NEIL Harris has paid tribute to his Millwall managerial predecessors as he explained how he has engineered back-to-back wins.
Wins against Southampton and Watford have allowed the Lions to keep their heads above water amid a frantic battle to avoid the drop in the Championship.
Harris was brought in last month after an alarming run of form under Joe Edwards and has instantly managed to deliver big results. The Lions boss also enjoyed success during his previous four-and-a-half year spell in charge at The Den between 2015 and 2019.
The 46-year-old boss was asked after the game how he has managed to have such a big impact.
He told reporters: “I’m just following on from two very good football people in Gary [Rowett] and Joe. And you get a job because someone leaves – ie like how I left Cambridge – or you get a job because something’s not quite right at football clubs.

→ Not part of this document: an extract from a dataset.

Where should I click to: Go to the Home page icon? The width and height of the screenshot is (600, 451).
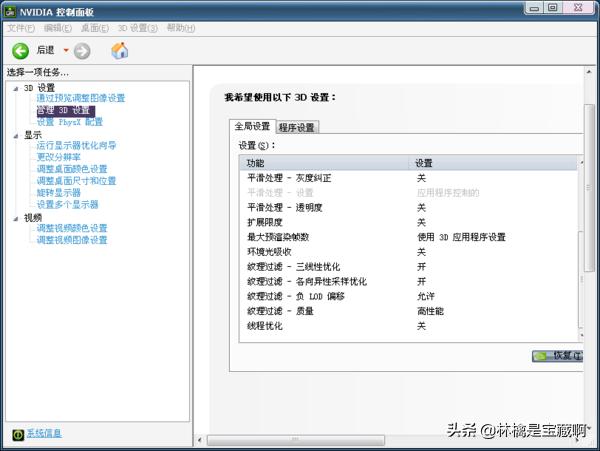point(119,50)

“It’s not for me to judge what’s not quite right at a football club. All I can do is try to galvanise the football club. I done it as a player, many-a-time, on the pitch and off the pitch. I’ve done it as a leader of the football club as a manager in a four-and-a-half year stint and I know what it takes to do it. I know what it takes to put the Millwall-ness back into it.
“There’s no guarantees we’re going to come above that dotted line just because I’m in the building. I can galvanise, I can ask the fans to support the team, I can organise the players and try and help them along the way. But they have do it on the pitch and they’ve taken care of that two games in a row.

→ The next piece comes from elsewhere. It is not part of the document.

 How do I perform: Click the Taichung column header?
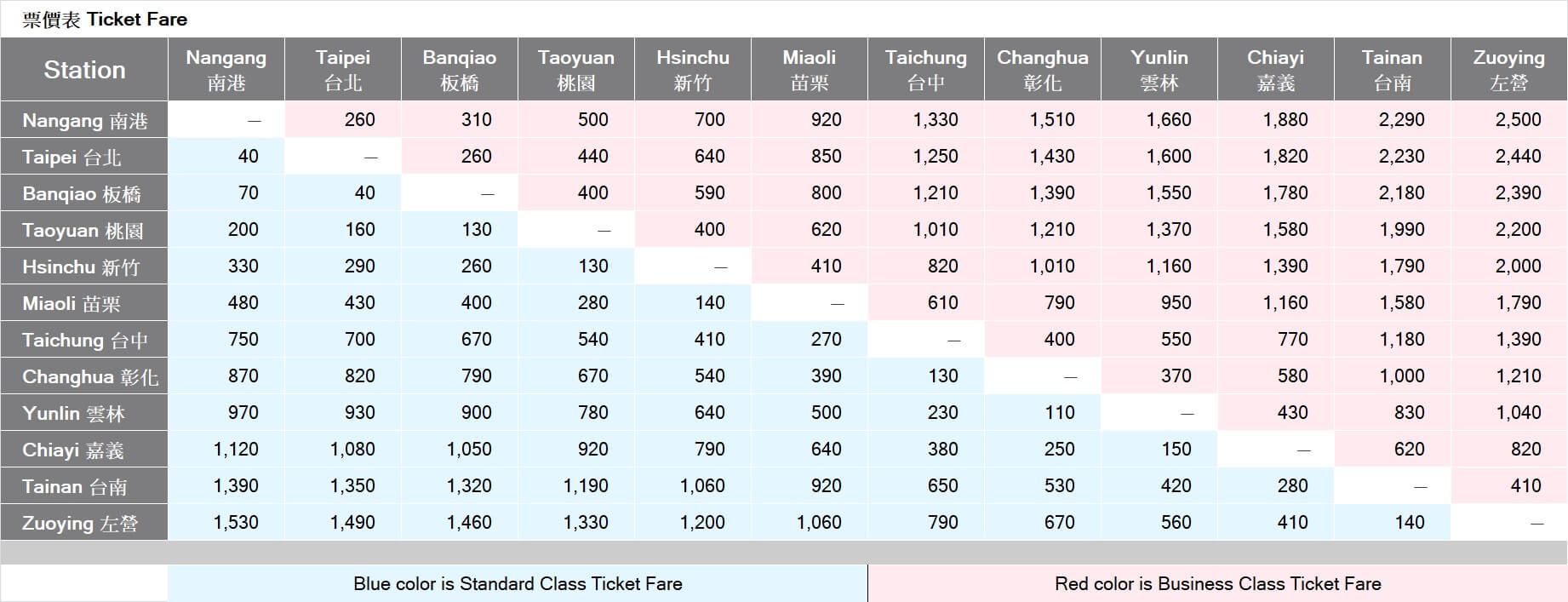pos(925,70)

“All I’ve done is come in and been myself. Big personality, big character, smile on my face. I have loads and loads of energy at the moment, I love this football club. I think there’s nine players in the changing room I gave Millwall debuts to and they had a smile on their face when I walked in the building.

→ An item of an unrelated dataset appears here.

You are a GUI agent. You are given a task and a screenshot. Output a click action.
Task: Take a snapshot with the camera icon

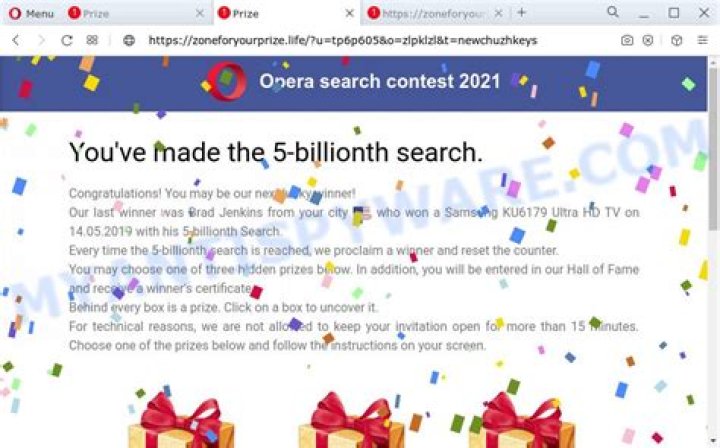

“When I’m bouncing around the place and I’m very loud and other lads that maybe haven’t quite worked with characters like me before in the game are staring at me, then people like George Saville and Jake Cooper know how to help those players understand what I want.
“That’s what we are. We have to be that big boy in the football club because that’s what we’ve always been. Sometimes you just need a leader that knows what it looks like and how to get it out of the players.”